Hello, I am 24 years old and Diagnosed with RA 6-7 months ago. I have been a member of this group for about a month and have found it SOOO helpful, but I figured I would create a sharepost to get extra information about this "devil" disease! I am a nurse so luckily I have some medical knowledge but I work in GI so we do not see a lot of RA. I was diagnosed with sero-negative RA except I have a positive ANA, but all other labs were negative. My Rheumatologist is wonderful though and when I went to her she said I definetly have RA. I would have severe swelling,pain and redness in my hands and feet and she started me on treatment. Initially just plaquenil and prednisone and diclofenac, I had some response but not a lot. She then started me on Methotrexate orally 4 tabs a week but I could not handle it, I was getting very nauseated so she switched me to the injections and have done much better, but have only taken 2 injections and have not really seen much of a diffrence with my RA. BUT the hardest thing for me is I just got married a year and a half ago and my husband does not understand the pain and fatigue I have, he asks me to go do things and I tell him I don't feel good(especially after working a 9 hour day and keeping up the house) and he says I never feel good and I can't always use that as an excuse and it really upsets me because he doesn't understand and of course either all the meds or the RA has made me have zero sex drive and that has put a HUGE strain on our relationship. I just don't know how to handle this. I would really like some advice from some of you who have had RA and have gone through this.
I'm so sorry to hear that you're going through this. I know exactly what your talking about. When I was married, my husband didn't understand anything about why I was always so tired and worse yet; why I never had a sex drive. I was always wiped out. I worked a very stressful job, kept the house immaculent, had supper ready every night, and spent time with my son and homework, etc.
The fatigue just kept getting worse, and my relationship really started to suffer. I can say for sure that my husband started to think the grass was greener on the other side, and I suspected he was finding other more energetic woman more appealing than the "old ragged out one" he had at home.
At that time, I had no idea it would end up being Sero-negative RA. I knew my grandmother (my dad's mom) had it pretty bad, but it never dawned on me that this was the beginning of my disease and symptoms.
That being said, our relationship finally fizzled out. I had to let him go. I had to let him find happiness somewhere else. I just couldn't keep up with the constant stress of being made to feel as if I should be pretending to "NOT" be exhausted. I ended the marriage, took my son and moved out west. That was 10 years ago. My husband remarried about a year after the divorce, and I remained single (by choice) In fact, I enjoyed being single.
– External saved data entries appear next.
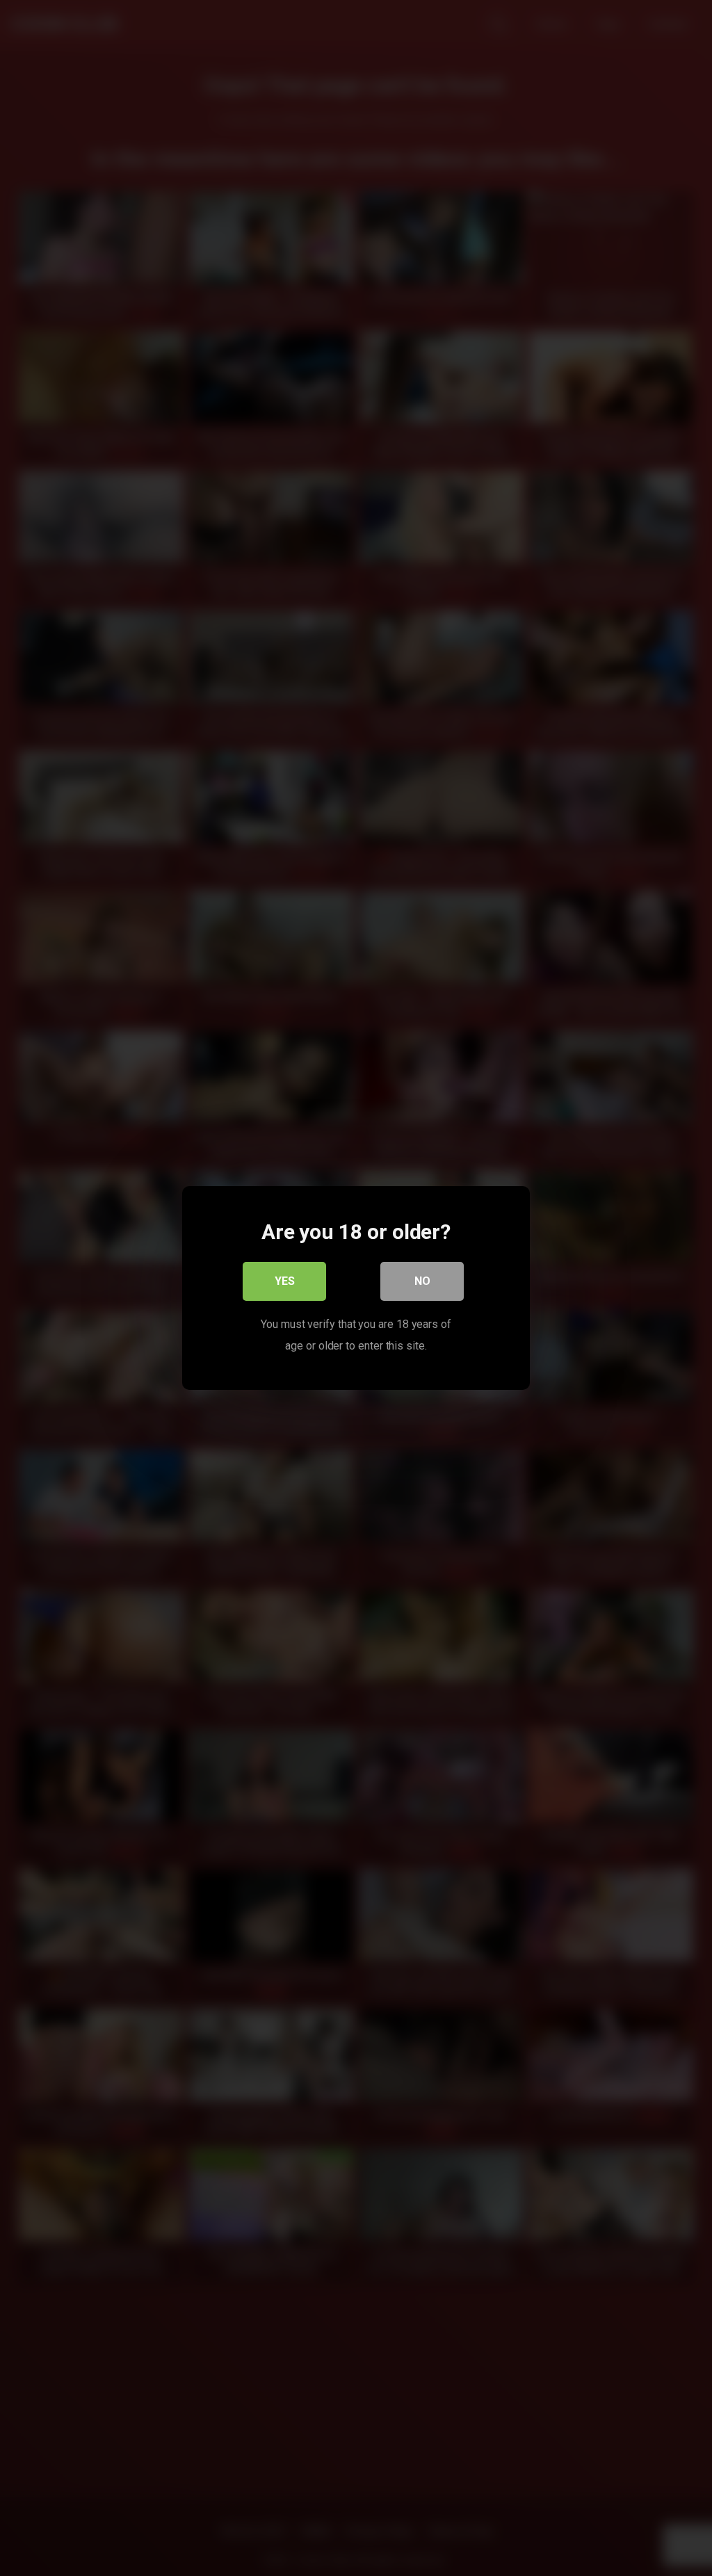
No (422, 1281)
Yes (285, 1281)
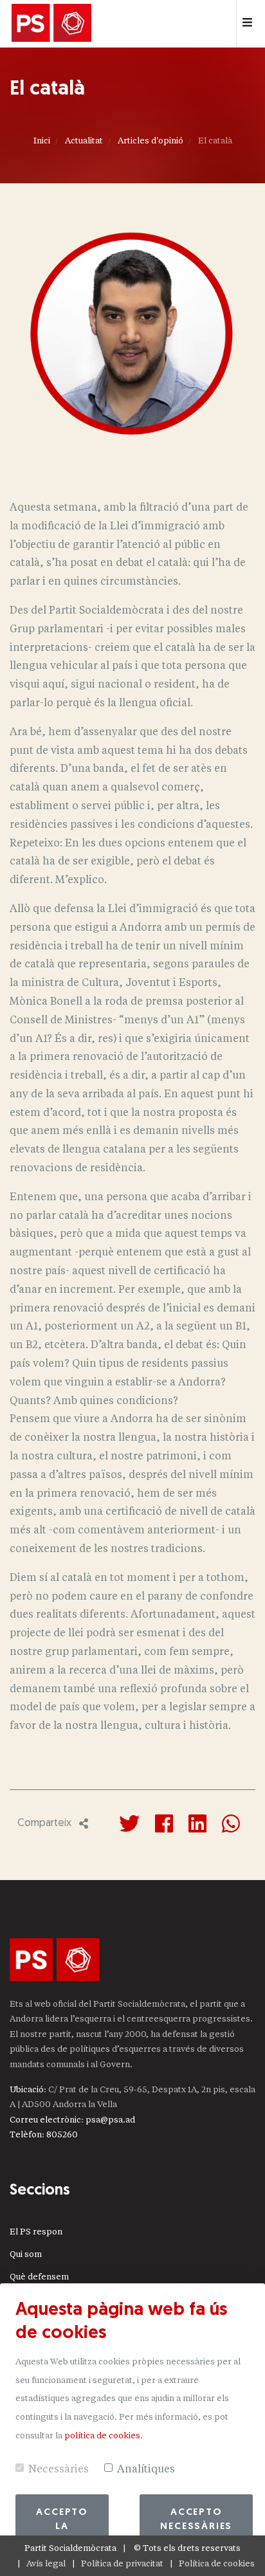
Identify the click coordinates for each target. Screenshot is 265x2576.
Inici (41, 140)
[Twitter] (129, 1823)
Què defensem (39, 2276)
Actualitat (84, 140)
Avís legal (46, 2563)
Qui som (26, 2254)
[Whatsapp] (231, 1823)
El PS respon (36, 2231)
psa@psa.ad (110, 2119)
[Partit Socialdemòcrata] (51, 24)
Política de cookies (217, 2563)
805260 (62, 2134)
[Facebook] (164, 1823)
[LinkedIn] (197, 1823)
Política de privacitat (122, 2563)
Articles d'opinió (150, 140)
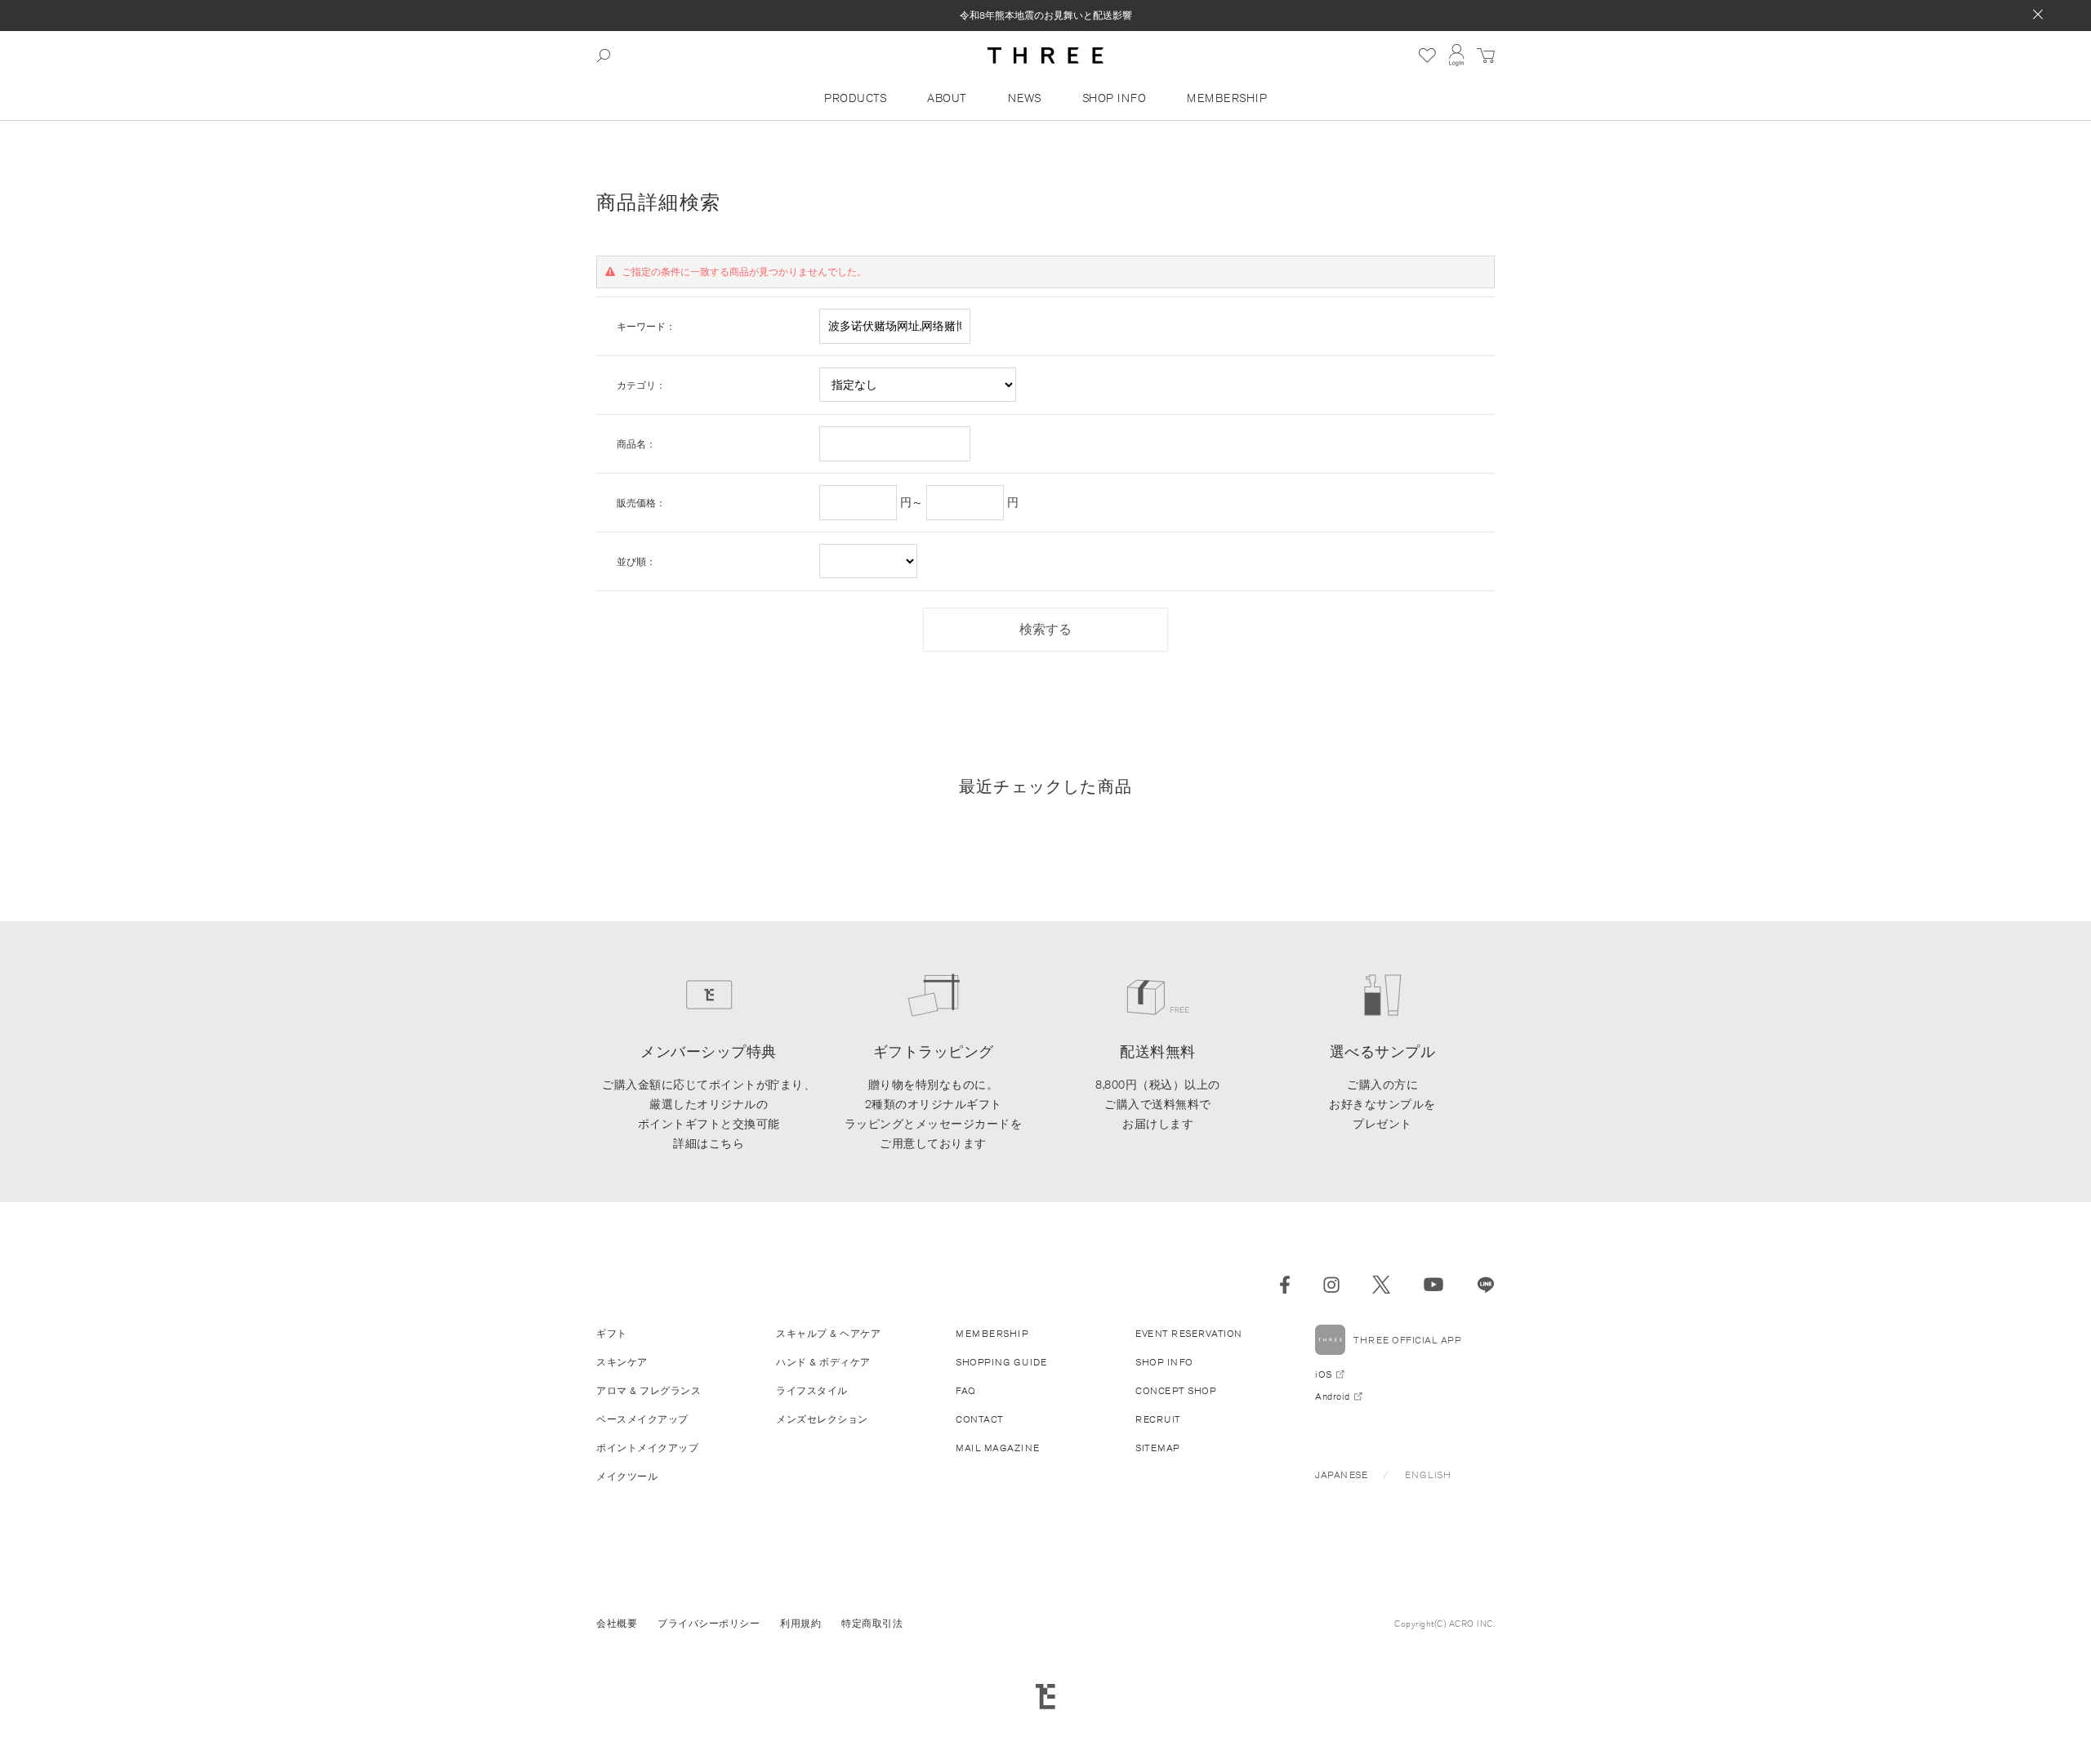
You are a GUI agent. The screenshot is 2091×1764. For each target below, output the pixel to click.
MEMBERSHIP (1227, 98)
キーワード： (646, 326)
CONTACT (980, 1419)
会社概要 (616, 1623)
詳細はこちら (708, 1143)
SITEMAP (1157, 1447)
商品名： (636, 444)
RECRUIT (1158, 1419)
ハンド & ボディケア (823, 1362)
I often thought about trying to meet someone who could be more understanding about my disease. Someone that could except me as I am. Someone very laid back and a bit older than I. But, I haven't stepped out to look! Just the memories of my ex-husband complaining about my tiredness, my fatigue, my aching joints and feet, and not feeling like going anywhere just goes through my mind. I don't think I could go through that again to be honest with you. It was just too stressful. It made me feel guilty. It made me feel lazy. It made me feel left out and useless.
I realize the old me was nothing like that at all. The real me was a thouroghbred horse in the starting gate, just ready to bolt out running full speed into most everything I did.
Not the case now...I'm laid back, I take things slow, I try to lead the most stress free life I can. Stress for me, is my worst enemy. It will start the RA in motion and isn't satisfied until I'm in a full blown flare! I have to go to bed around the same time each night, and I have to sleep about 11 hours to keep things in check.
It certainly has changed my life. For the most part, I'm dealing with things fairly well. Some days I can get down about the fact that I have as you said the "Devil" disease, but then I have to accept it. It's not so bad slowing down my life, it does give me time to smell the roses sort to speak. With my luck, I'll get pricked by the pretty roses and find out some other bad news
*sigh*
At least you know your not the only one rowing in the boat! Just put a life jacket on and hang on! What else can we do? :-)
WOW! sounds like you had it rough! Luckily we don't have any kids, and that is another thing, he is worried I won't be able to have kids because of the meds but I have explained to him we will and i have already talked to my rheumy about it. My husband does understand somewhat but still gets mad if I don't feel good or want to take it easy so I can save my energy up. I guess this is part of the disease so I probably really need to talk to my Dr. about it and maybe they have some magic pill out there to give you a sex drive LOL I am struggling to keep our marriage going good but it seems like I am just barely keeping my head above water. But maybe he will begin to understand a little more. I have also thought about having him come to a doctors appointment with me so she can explain to him the disease process and what i go through. I think he thinks I am just being lazy sometimes and maybe if he hears it from her he will believe it. Thanxs for the advice!